Problema proposto A -
Responda às perguntas abaixo com base na reportagem sobre a 'Ndrangheta:
(i) Onde Carlo sugeriu realizar o encontro com a Spiegel?
(ii) Que termo designa os "serventes" nos círculos mafiosos?
(iii) Segundo Carlo, com que frequência chega uma tonelada de cocaína nos períodos de pico de demanda?
Problema proposto B - Prossiga a redação da reportagem sobre a 'Ndrangheta a partir do ponto em que o texto termina.

Excerto fornecido -
*-*-*
A revista Spiegel Online teve uma série de encontros com líderes da máfia calabresa, a 'Ndrangheta, do que resultaram três reportagens. Reproduzo a seguir a tradução de boa parte da primeira dessas reportagens, "Dentro do mundo da 'Ndrangheta" (Inside the World of the 'Ndrangheta).
A misteriosa máfia calabresa, a 'Ndrangheta, tornou-se uma das mais poderosas organizações criminosas do mundo ocidental, através de seu domínio sobre o tráfico europeu de cocaína. Pela primeira vez, chefões da organização descreveram seu modelo de negócio à Spiegel -- é um misto de talento empresarial, gestão competente, e crueldade implacável.
Para o encontro com a Spiegel, Carlo sugeriu um café numa cidade fora de Munique. Ele está sentado à sombra de árvores altas, um homem em forma em seus 50 e muitos anos, com olhos alertas e cabeça raspada. Ele explica como homens como ele nunca são presos, mesmo trazendo cocaína para a Alemanha às toneladas.
Um diamante incrustrado em um anel dourado brilha por um momento, à luz do sol do final de tarde, e então Carlo prossegue de onde havia parado: "Sou um "iluminato", diz ele, falando alemão com sotaque italiano. Nos círculos mafiosos, há uma distinção entre os "iluminati" (os "iluminados") e os "manovali" (os "serventes"). O anel é um sinal do alto posto de Carlo.
Fontes no sul da Itália disseram que Carlo era o responsável pelo comércio de cocaína na Alemanha. Nessa tarde, ele não deixa dúvidas quanto a isso. "No verão, ou por volta do Ano Novo, quando há o pico de demanda, trazemos uma tonelada de cocaína a cada intervalo de poucos dias", diz Carlo. Embora esteja permanentemente ciente do que está acontecendo no mundo da droga, ele mesmo nunca toca na mercadoria, preferindo que outros sujem seus dedos. Isto reflete a divisão de trabalho entre os iluminados e os serventes.
Há tempo a Polícia Criminal Federal alemã (BKA, em alemão) está de olho na 'Ndrangheta, a máfia calabresa. Ela foi responsável por quase todos os crimes mafiosos que chamaram a atenção, cometidos em solo alemão nos anos recentes.
*-*-*
(Linhas sobre onde os alvos aparecem)
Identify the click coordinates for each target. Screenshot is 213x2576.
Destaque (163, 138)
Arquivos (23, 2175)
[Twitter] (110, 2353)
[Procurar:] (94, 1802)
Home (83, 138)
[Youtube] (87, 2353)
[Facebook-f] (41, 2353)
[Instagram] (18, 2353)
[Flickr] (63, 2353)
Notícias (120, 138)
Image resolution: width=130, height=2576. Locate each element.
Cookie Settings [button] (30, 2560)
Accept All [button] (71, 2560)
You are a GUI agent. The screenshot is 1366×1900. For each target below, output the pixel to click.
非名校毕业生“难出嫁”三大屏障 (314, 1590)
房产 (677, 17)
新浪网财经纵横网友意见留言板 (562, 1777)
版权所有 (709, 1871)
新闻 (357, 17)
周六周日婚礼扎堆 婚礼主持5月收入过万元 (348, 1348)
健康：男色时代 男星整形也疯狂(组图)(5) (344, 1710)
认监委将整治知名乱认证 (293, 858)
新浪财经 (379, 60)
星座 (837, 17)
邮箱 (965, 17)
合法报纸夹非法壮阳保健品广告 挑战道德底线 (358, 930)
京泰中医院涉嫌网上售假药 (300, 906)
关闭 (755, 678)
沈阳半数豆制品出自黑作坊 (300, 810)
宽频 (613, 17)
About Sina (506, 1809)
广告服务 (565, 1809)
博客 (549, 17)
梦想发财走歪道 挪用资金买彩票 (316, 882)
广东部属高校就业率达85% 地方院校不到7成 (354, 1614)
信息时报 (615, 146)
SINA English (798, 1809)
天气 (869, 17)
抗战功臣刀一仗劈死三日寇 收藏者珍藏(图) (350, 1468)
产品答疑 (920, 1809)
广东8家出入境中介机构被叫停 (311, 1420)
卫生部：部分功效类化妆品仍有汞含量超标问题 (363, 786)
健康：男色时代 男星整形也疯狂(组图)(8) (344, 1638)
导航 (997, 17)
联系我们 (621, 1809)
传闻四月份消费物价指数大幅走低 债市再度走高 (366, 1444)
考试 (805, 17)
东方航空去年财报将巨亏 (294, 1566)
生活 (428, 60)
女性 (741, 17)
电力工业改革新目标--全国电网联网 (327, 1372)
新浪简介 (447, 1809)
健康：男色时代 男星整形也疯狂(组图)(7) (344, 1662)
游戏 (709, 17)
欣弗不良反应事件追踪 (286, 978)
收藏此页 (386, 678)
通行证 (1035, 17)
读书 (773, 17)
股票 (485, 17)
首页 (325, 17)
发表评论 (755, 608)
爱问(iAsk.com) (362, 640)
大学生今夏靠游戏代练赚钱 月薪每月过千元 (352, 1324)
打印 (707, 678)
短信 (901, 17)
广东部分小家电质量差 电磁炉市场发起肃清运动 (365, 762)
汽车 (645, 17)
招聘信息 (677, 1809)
*-*-*
Resposta final A -
(i) Em um café numa cidade fora de Munique.
(ii) "Manovali".
(iii) A cada intervalo de poucos dias, no verão ou por volta do Ano Novo.

Resposta final B -
Giorgio Basile, que cresceu na cidade de Mülheim an der Ruhr, da Alemanha Ocidental, e esteve envolvido em cerca de 30 assassinatos até sua prisão em 1998, era um membro da 'Ndrangheya. O grupo de pistoleiros que matou seis pessoas em uma pizzaria perto de Duisburg em 2007 veio do sul da Itália. E os sete mafiosos presos pela polícia nos Estados de Baden-Würtemberg, Hesse, e Nord Rheine-Westphalia no início de 2011, eram membros de um sindicato que especialistas consideram o cartel de cocaína mais importante do mundo. De acordo com um relatório interno da BKA, a Alemanha é um centro chave no tráfico europeu de cocaína, como um "país de trânsito e organização".
"O mito da invencibilidade"
Marcar um encontro com um membro ativo da 'Ndrangheta é um processo difícil. Isto exige ter os contatos certos, alguém para estabelecer o contato inicial, e muito tempo e paciência. Também ajuda ter crescido na Calábria.
Durante várias discussões preliminares, a 'Ndrangheta avaliou o risco a que estaria exposta por estar em contato com a mídia. Francesco Sbano, de 48 anos, fotógrafo e responsável pela produção da música da 'Ndrangheta, considera que os membros da organização estão agora dispostos a falar porque se sentem muito fortes. "Querem cultivar o mito da invencibilidade", diz.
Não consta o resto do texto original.